Thanks for this! I think it's a bug (or at least unintended behaviour) as flicking things on and off result in *just* the Bark notification for a while. It'll revert to the dual notifications on its own quickly enough though.

DummyGrowl achieves the stated aim, quickly and easily!

Thanks again!

NP. I've actually been contacted by the Growl guys (after nudging them to this blog post) and they seem to agree it's a bug. Working with them to get it resolved, so hopefully there will be no need for DummyGrowl soon.

thanks for this. thought i was the only one with this behavior.

Exactly what I needed. Thanks ;)

Great stuff! Thanks man!

Great article but FYI, I think this workaround may not be required anymore. I just tested it out with Growl 2.0.1 and turned on the option to send all Growl notifications to OS X Notification Center. When my next few Twitter notifications came up in OS X Notification Center, they didn't come up with a Growl icon but rather with a Twitter icon.

Having said that I also tested with another app that uses Growl and that notification did come in with the growl logo but maybe that application needs to update its implementation of the growl SDK to make it work correctly with Notification Center.
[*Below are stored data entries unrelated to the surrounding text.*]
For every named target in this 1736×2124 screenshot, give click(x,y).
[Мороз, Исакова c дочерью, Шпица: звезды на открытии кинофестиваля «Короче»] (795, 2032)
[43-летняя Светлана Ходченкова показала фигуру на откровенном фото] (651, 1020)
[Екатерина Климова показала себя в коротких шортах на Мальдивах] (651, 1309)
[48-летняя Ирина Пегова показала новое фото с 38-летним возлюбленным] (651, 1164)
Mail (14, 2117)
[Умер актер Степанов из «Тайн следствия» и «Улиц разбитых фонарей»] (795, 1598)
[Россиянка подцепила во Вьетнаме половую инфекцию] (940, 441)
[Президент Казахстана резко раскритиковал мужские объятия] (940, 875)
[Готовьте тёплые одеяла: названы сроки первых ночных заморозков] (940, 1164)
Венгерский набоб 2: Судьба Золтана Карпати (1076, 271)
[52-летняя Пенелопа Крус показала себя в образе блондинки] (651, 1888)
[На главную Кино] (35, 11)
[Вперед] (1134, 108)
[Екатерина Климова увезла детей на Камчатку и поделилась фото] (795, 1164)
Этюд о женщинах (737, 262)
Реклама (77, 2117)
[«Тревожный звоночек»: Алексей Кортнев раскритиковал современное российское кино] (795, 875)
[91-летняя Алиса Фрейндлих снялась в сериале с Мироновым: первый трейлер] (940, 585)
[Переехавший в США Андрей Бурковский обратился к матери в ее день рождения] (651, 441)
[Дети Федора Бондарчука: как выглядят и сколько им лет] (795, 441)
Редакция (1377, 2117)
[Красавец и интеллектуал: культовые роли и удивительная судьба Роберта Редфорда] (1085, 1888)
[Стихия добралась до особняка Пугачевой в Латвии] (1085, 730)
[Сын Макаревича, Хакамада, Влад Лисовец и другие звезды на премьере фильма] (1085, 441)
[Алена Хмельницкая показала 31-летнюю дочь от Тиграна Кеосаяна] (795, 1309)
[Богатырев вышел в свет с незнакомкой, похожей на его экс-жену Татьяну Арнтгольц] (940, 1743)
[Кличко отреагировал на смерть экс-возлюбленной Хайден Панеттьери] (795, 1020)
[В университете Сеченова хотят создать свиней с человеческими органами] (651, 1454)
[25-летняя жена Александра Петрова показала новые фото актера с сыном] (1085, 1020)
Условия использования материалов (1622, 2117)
In any case, it does seem as though some or all of this bug has not been fixed.

@Aslam, thanks for the heads up. I think you might be right, I've recently installed a new Mac and have not found the need for DummyGrowl anymore. I'll update the post, although I expect people will only find it when they ran into the problem in the first place.

BTW, the only thing DummyGrowls solved is that Growl notifications would be sent both through Notification Center <em>and</em> Growl itself. It didn't do anything for the icon used in the notification.